Shultice learned her baby had the most severe form of spina bifida, myelomeningocele, in which her baby’s spinal cord and protective covering were outside an open spine. Her baby wasn’t kicking even though 20 weeks old.


“The doctor recommended a specialist, who said the baby had severe spina bifida and wouldn’t live. I absolutely was in disbelief. It was the most difficult thing I have ever been through. The doctor said we had to make a decision about whether to go into labor soon or stick it out and have a stillborn child before the 39 weeks was up. There were no words for how heartbroken we were,” said Shultice.

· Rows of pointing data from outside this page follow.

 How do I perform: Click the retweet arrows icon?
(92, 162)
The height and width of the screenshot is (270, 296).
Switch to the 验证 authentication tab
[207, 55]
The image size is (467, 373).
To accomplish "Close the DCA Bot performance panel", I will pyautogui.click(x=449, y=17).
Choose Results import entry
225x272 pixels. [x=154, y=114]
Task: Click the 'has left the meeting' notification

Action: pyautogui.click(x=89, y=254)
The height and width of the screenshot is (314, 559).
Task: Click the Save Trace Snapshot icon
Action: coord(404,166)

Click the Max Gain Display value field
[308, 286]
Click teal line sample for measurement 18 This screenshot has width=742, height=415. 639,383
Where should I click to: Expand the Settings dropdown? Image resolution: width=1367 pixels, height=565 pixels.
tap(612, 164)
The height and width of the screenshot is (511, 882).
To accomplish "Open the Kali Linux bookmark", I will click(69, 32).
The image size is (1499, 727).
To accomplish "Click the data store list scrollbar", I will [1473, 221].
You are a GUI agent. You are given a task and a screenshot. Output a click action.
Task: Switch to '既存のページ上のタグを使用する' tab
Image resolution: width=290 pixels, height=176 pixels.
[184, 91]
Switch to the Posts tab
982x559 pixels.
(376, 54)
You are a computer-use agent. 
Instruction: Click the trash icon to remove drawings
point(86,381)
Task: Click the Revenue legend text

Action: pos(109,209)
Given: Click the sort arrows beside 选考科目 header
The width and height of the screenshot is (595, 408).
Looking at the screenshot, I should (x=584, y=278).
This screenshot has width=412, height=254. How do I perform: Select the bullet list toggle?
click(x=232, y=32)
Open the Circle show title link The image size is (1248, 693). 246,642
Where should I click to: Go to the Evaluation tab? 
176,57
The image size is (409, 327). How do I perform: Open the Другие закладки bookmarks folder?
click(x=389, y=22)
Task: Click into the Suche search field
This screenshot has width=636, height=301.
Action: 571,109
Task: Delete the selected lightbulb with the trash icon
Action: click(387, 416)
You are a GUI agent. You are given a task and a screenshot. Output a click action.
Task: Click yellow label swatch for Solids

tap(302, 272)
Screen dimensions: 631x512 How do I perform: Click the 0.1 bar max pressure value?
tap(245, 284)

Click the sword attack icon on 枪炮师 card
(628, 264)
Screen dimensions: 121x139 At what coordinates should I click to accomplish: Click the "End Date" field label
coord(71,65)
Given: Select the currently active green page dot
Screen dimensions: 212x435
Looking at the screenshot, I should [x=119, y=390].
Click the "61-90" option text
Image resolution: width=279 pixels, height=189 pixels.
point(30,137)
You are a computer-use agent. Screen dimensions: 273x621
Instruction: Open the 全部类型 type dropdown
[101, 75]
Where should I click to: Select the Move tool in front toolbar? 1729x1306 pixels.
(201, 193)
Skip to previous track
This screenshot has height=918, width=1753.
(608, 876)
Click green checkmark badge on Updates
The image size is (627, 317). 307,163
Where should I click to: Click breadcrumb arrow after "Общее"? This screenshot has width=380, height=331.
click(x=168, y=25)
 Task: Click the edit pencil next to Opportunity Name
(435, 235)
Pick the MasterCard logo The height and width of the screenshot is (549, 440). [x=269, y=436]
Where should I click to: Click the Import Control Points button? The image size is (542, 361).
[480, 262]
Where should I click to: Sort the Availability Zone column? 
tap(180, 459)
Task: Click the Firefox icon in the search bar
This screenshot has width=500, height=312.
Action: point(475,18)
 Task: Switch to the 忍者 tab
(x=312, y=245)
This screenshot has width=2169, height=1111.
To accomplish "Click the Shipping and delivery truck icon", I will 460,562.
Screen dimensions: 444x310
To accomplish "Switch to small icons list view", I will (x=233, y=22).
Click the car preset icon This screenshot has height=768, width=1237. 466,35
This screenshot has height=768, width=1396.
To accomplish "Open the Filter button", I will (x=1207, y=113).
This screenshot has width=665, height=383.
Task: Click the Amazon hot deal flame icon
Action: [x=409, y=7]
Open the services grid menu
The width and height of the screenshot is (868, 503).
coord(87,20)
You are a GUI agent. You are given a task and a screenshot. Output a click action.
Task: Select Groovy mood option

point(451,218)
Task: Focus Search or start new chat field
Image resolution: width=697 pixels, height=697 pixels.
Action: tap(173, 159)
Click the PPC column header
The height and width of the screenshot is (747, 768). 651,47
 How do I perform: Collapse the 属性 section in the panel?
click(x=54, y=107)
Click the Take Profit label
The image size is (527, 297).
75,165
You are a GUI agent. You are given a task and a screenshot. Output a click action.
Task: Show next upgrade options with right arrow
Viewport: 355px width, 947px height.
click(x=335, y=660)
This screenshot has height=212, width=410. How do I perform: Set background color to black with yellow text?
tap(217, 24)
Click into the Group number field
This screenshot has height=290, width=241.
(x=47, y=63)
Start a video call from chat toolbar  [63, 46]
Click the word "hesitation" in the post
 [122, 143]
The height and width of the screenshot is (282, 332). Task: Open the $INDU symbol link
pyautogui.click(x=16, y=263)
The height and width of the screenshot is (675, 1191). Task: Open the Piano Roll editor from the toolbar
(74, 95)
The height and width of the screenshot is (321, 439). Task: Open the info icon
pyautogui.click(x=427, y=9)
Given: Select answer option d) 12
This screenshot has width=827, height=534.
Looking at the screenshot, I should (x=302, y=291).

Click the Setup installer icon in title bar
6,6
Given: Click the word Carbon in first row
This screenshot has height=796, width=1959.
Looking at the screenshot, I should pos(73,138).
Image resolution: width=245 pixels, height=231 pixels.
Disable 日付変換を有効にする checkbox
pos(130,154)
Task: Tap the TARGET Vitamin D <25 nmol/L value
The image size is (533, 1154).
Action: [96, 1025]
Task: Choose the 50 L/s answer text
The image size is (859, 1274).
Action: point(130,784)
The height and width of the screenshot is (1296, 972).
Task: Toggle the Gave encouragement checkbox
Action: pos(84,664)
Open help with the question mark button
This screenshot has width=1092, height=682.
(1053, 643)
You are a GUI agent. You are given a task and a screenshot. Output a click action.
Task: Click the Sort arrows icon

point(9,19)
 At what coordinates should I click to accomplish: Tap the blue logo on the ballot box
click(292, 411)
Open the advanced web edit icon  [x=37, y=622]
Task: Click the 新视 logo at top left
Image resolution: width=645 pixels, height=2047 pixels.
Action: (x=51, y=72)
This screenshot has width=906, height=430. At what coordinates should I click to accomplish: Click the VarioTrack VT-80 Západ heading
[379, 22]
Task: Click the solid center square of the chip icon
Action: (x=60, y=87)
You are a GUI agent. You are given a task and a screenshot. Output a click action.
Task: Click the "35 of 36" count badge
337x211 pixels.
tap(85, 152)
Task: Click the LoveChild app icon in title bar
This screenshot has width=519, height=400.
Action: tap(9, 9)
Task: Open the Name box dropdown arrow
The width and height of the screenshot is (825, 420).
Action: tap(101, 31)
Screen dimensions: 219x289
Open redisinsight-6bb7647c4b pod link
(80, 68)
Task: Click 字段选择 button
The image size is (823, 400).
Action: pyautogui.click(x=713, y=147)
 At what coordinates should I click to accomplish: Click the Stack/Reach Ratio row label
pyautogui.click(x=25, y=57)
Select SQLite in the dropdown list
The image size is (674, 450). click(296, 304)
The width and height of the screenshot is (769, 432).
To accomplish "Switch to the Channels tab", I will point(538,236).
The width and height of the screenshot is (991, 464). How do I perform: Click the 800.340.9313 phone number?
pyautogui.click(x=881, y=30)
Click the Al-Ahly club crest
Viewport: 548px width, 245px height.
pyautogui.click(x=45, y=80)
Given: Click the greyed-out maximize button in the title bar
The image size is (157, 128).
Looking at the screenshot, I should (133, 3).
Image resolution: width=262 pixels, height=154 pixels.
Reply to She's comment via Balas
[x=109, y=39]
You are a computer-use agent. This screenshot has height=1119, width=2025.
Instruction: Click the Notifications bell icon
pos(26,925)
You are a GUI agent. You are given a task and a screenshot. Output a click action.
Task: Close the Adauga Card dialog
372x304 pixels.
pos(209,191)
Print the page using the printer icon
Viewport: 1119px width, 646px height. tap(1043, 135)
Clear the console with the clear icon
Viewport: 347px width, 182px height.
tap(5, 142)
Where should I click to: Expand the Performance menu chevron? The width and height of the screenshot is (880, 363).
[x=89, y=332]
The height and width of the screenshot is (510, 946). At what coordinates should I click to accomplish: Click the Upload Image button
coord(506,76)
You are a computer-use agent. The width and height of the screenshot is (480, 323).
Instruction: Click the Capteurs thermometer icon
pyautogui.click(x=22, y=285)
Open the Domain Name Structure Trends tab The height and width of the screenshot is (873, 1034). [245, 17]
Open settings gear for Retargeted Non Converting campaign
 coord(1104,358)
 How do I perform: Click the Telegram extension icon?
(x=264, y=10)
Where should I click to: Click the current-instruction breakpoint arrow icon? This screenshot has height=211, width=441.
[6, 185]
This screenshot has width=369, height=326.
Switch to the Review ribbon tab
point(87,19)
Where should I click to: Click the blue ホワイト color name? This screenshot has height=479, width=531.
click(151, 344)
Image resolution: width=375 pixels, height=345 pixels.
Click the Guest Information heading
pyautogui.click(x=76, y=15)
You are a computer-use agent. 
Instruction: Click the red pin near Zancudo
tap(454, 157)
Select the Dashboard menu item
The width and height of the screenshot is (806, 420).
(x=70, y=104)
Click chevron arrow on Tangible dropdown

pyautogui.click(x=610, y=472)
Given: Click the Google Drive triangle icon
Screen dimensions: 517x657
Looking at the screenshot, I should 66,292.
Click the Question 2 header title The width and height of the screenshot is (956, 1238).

Malinda and Kyle consulted with “four or five” specialists in the hope their child could somehow survive. Soon, Malinda was in labor and giving birth to a nine-ounce stillborn daughter. Kyle and Malinda spent 30 minutes holding her.


“It took me a year to be (emotionally) okay. I decided two months ago to create ‘Letters of Hope.’ I didn’t make (the website) just for parents losing a child with spina bifida, but more for younger parents losing a child of any age,” said Shultice.


From her website, she asks affected parents to send her a letter or e-mail about their story of losing a child, and she responds confidentially. If the parent grants permission, Shultice posts the letter on “Letters of Hope” to share with readers.


“For a while, I was closed off to the world over what happened. Now I don’t want other parents feeling that way and feel driven by the feedback I’m getting. (People writing) feel comfortable knowing someone their own age has gone through this,” she said.


Shultice works as a television studio technician for Channel 13 in Des Moines, and has become an active member of the Spina Bifida Association of Iowa.